AllithwaiteAllithwaite is a small village in Cumbria, England, located roughly 1.2 mi west of Grange-over-Sands. Most of its residents commute to local areas of Ulverston, Barrow-in-Furness, Kendal or Lancaster to work. Historically in Lancashire, Allithwaite, and the village of Cartmel situated to the north, are part of the civil parish of Lower Allithwaite. At the 2001 census, the parish had a population of 1,758, increasing to 1,831 at the 2011 Census. There is also a civil parish previously known as Upper Allithwaite which was renamed in 2018 as Lindale and Newton-in-Cartmel, and includes Lindale, Low Newton and High Newton. The population of this parish at the 2011 Census was 843.
The Anglican parish church is St. Mary's Church, built in 1864–65 and designed by the Lancaster architect E. G. Paley. There is a small primary school, Allithwaite Primary C of E School located next to the church. Both church and school were built by a legacy left to the village. The village also has a pub, a post office, a children's playground and a reasonably sized playing field with a tennis court and a bowling green.
A mile to the south, Wraysholme Tower is a 15th-century pele tower, used as a barn and cow-house, adjoining a 19th-century farmhouse.

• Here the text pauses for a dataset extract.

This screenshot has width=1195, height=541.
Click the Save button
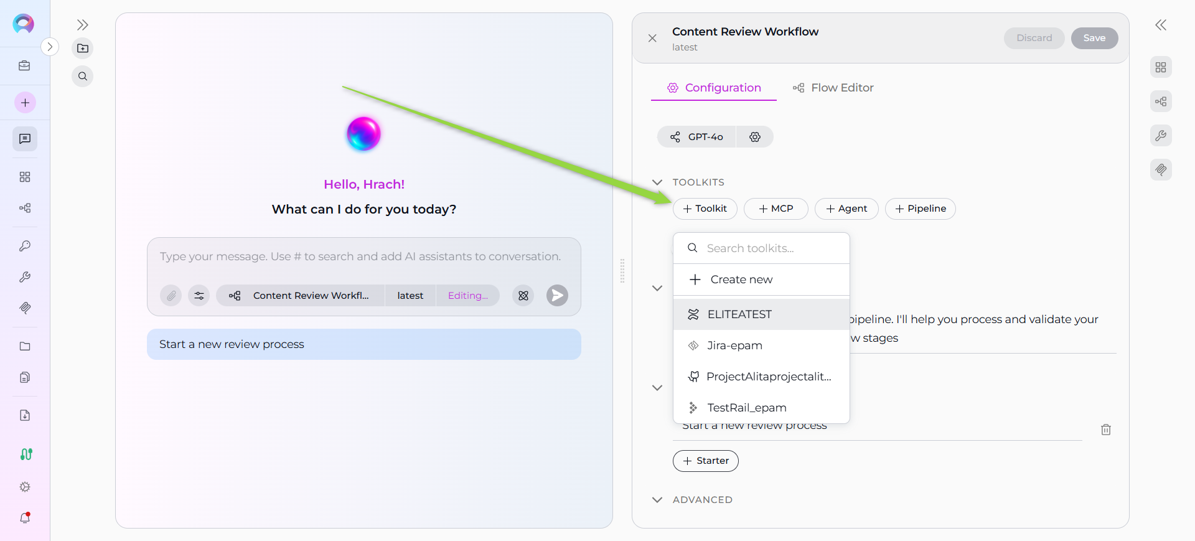[1094, 38]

The tower was built by the Harrington family of Aldingham. A Michael Harrington acquired a grant of free warren in Allingham in 1315. The tower is 40 ft by 28 ft. It has axes north and south and is built of local limestone rubble, with angle quoins. The walls are 4 ft thick at their base. There is a projecting garderobe, about 7 ft square, at the south-west corner, where there is a spiral staircase. There was originally an entrance at the north-west corner. The building is roofed with slate.
Boarbank Hall, to the west of the village, is a convent, nursing home and guest house, with a community of twelve Augustinian sisters and two Benedictine sisters. There has been a house on the site since at least 1592, but the present house, in an Italian style, was built in 1870 after a fire had destroyed the previous frontage. The Augustinian Cannonesses acquired the house in 1921. The Oratory, built in 1986, was the subject of an episode of BBC television's Building Sights, featuring architect Richard MacCormac, in 1991.